# WORK ORDER
For the listing below, return the line containing "1403x959 pixels. At", the line containing "The height and width of the screenshot is (714, 722).", and all lines in between, exactly as written and nothing else.

# PROVIDED DATA
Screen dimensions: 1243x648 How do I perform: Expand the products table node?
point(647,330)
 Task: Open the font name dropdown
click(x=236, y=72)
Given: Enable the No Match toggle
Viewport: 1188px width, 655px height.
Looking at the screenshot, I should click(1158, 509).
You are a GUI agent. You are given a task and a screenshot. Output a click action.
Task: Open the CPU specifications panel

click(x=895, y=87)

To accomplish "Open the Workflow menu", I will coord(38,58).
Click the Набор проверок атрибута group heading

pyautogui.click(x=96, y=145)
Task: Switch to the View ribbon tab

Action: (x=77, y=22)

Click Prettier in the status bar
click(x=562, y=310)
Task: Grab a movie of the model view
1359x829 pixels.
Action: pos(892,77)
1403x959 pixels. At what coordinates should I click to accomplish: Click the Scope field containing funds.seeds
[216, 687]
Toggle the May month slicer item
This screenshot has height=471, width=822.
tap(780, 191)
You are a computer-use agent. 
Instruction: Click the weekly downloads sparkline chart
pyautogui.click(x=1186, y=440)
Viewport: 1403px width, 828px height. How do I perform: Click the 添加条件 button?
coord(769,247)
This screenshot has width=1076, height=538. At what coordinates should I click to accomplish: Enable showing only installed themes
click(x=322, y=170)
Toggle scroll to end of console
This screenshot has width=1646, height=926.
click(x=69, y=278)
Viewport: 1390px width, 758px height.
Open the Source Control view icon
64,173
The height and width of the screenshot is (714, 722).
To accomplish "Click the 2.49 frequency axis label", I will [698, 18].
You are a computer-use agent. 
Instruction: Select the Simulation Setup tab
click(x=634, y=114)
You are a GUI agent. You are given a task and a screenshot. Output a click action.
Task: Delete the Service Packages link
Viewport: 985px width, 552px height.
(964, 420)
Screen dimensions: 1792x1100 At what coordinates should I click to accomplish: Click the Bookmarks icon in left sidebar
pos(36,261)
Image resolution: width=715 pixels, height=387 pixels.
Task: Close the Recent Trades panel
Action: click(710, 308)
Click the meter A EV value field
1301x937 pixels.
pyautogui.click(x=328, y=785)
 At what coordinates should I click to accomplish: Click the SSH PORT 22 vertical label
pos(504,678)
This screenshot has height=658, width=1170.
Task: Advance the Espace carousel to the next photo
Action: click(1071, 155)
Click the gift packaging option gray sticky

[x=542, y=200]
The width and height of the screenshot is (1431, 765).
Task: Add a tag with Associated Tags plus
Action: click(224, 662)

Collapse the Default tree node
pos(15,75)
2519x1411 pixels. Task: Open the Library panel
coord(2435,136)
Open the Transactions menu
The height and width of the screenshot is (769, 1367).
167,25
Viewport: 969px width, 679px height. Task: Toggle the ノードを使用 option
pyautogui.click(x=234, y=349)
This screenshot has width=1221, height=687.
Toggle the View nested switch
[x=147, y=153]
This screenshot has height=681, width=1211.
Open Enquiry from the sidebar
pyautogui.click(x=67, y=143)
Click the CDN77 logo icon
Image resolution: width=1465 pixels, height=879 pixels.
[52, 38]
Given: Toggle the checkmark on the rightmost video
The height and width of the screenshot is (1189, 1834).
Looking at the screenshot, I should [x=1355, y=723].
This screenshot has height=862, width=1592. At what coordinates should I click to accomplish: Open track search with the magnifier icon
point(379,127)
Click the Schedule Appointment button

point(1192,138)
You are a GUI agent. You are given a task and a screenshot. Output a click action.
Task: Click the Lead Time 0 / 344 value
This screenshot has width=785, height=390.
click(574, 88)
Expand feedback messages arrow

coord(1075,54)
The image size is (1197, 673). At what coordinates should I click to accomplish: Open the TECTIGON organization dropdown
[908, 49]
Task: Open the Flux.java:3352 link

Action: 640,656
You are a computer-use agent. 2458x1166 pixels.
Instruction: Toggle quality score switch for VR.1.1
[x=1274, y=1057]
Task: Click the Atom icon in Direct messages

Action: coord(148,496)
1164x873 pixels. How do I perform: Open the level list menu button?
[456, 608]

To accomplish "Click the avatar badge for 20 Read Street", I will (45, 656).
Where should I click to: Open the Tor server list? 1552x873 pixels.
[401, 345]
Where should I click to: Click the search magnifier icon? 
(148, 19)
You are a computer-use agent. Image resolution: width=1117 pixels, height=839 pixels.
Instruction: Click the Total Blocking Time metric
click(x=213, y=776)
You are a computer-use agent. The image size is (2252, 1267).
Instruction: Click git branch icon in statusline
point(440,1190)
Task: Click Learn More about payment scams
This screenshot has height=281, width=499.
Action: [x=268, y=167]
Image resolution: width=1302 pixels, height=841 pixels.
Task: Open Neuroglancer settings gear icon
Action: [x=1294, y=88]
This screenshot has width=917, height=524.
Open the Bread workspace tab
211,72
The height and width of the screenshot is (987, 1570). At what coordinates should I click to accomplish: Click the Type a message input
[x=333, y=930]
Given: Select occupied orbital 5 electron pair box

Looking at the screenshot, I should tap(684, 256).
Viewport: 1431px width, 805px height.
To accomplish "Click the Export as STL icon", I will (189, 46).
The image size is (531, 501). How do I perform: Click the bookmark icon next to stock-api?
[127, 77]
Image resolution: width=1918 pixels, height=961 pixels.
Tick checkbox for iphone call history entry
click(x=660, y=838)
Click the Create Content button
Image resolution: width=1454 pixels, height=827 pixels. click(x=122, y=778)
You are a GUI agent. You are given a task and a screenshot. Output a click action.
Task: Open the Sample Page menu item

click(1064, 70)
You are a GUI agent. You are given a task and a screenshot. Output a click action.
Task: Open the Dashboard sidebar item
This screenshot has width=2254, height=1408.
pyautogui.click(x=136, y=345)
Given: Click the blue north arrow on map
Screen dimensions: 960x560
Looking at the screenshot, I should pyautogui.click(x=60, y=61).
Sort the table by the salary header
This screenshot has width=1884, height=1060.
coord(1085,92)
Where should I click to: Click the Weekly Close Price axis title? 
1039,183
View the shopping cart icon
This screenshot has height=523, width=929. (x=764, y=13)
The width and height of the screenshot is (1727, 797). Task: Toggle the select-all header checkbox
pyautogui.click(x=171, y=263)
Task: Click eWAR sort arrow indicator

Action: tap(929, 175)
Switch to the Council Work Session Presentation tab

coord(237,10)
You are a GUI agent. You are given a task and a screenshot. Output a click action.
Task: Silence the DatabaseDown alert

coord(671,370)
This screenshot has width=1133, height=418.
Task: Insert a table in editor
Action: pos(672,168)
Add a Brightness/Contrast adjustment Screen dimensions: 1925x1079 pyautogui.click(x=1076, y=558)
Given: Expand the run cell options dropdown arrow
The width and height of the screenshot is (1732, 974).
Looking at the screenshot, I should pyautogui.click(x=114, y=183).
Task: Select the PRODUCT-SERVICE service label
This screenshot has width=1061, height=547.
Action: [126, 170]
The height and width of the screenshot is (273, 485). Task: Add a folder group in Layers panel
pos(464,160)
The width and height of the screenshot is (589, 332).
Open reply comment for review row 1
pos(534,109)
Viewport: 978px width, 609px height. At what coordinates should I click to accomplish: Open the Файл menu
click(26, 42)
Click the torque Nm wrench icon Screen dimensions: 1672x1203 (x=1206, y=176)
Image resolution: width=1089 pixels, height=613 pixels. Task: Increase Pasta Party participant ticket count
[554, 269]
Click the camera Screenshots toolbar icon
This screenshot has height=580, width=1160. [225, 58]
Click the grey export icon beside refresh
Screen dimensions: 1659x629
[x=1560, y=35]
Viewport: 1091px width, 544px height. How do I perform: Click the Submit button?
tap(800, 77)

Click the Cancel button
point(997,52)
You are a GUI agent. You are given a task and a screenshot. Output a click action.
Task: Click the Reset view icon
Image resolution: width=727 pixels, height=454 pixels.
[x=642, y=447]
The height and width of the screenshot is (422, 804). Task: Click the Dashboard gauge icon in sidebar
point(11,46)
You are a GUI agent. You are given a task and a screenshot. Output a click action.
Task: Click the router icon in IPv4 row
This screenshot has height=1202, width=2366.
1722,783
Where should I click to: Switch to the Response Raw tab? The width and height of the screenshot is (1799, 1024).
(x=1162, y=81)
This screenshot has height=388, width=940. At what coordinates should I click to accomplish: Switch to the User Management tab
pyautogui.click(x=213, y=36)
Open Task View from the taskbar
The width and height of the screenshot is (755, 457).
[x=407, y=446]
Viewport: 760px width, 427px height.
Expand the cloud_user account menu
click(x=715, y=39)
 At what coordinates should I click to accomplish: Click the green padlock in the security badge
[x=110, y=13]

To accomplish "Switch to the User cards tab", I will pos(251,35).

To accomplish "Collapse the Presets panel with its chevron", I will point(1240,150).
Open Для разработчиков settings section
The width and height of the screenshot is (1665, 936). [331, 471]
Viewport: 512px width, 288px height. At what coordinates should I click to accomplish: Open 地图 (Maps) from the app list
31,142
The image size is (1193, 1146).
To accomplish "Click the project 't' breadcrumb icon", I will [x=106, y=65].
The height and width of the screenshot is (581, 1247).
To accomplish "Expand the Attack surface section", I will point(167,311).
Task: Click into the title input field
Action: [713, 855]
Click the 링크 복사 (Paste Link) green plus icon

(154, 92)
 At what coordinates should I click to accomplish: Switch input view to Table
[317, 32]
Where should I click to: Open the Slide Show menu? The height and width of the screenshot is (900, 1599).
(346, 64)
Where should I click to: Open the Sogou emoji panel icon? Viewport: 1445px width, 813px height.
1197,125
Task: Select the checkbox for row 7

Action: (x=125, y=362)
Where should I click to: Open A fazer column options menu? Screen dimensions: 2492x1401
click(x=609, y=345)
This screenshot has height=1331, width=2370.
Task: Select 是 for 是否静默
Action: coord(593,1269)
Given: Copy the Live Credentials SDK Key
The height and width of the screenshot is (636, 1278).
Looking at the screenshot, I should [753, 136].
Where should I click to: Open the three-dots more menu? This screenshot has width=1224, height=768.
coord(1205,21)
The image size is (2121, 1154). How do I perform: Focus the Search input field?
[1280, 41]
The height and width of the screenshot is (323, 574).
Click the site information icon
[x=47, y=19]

# SOLVED PROBLEM
1403x959 pixels. At what coordinates should I click to accomplish: Click the Scope field containing funds.seeds
[216, 687]
Toggle the May month slicer item
This screenshot has height=471, width=822.
tap(780, 191)
You are a computer-use agent. 
Instruction: Click the weekly downloads sparkline chart
pyautogui.click(x=1186, y=440)
Viewport: 1403px width, 828px height. How do I perform: Click the 添加条件 button?
coord(769,247)
This screenshot has width=1076, height=538. At what coordinates should I click to accomplish: Enable showing only installed themes
click(x=322, y=170)
Toggle scroll to end of console
This screenshot has width=1646, height=926.
click(x=69, y=278)
Viewport: 1390px width, 758px height.
Open the Source Control view icon
64,173
The height and width of the screenshot is (714, 722).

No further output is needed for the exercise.